I always liked Greenspun's idiosyncratic photos. It was fun to try and spot
thematic links between the photos and the text. Usually they were so subtle
that you doubted their very existence, but sometimes they were obvious and
funny.

------
lisperforlife
This is true. I've found that I find it vastly enjoyable working with
startups. Even if it is a couple of guys with an idea, they take time to talk
about the background and they are in the selling mode. I feel more energetic
and worthwhile working with people who value my effort. People in big
companies do not value you as most of them do not value themselves. I worked
for a big company. I know how I felt then. Now I have a new found respect for
people doing things on their own. Be it freelancers/entrepreneurs or craftsmen
of any kind. It is easy to miss it if you are allowed only to press "a" on the
keyboard and you optimize your life and efforts around that. Sometimes you get
promoted and get to press "b". They may not pay you for it and term it a
lateral promotion. Nevertheless, getting out into the real world and getting
jobs is an experience that has made me simultaneously humbler and wiser.

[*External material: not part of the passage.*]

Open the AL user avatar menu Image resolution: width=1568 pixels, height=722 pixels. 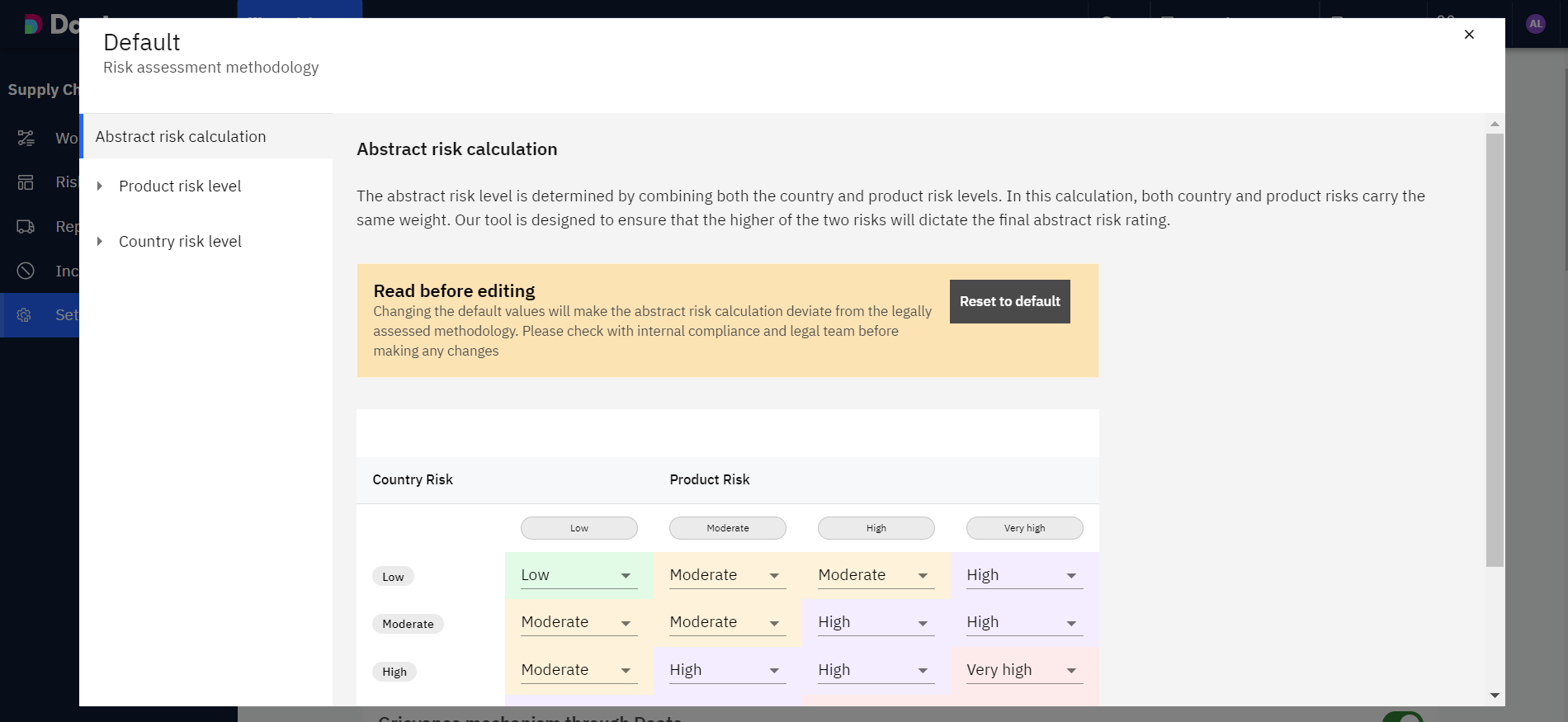pyautogui.click(x=1535, y=24)
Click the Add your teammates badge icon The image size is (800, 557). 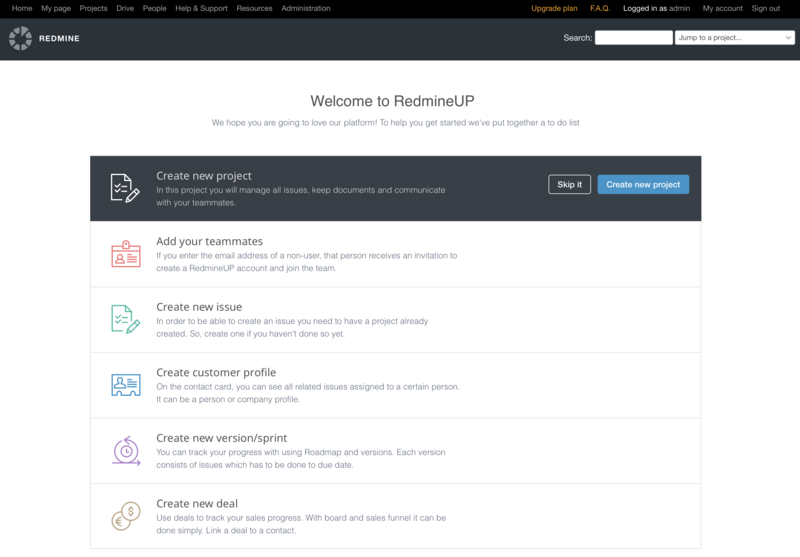(125, 253)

Overall, I agree with the author as well. I have said no to several jobs
because I did not feel that I share the client's vision. Especially, when you
choose to be in an underserved segment, you can name your price and your
terms.

------
bryanthankins
This is good though I would argue that most of this is true for small to mid-
size businesses (<200 people) as well without the extreme risk of not getting
paid or working 80 hr weeks that happens at startups.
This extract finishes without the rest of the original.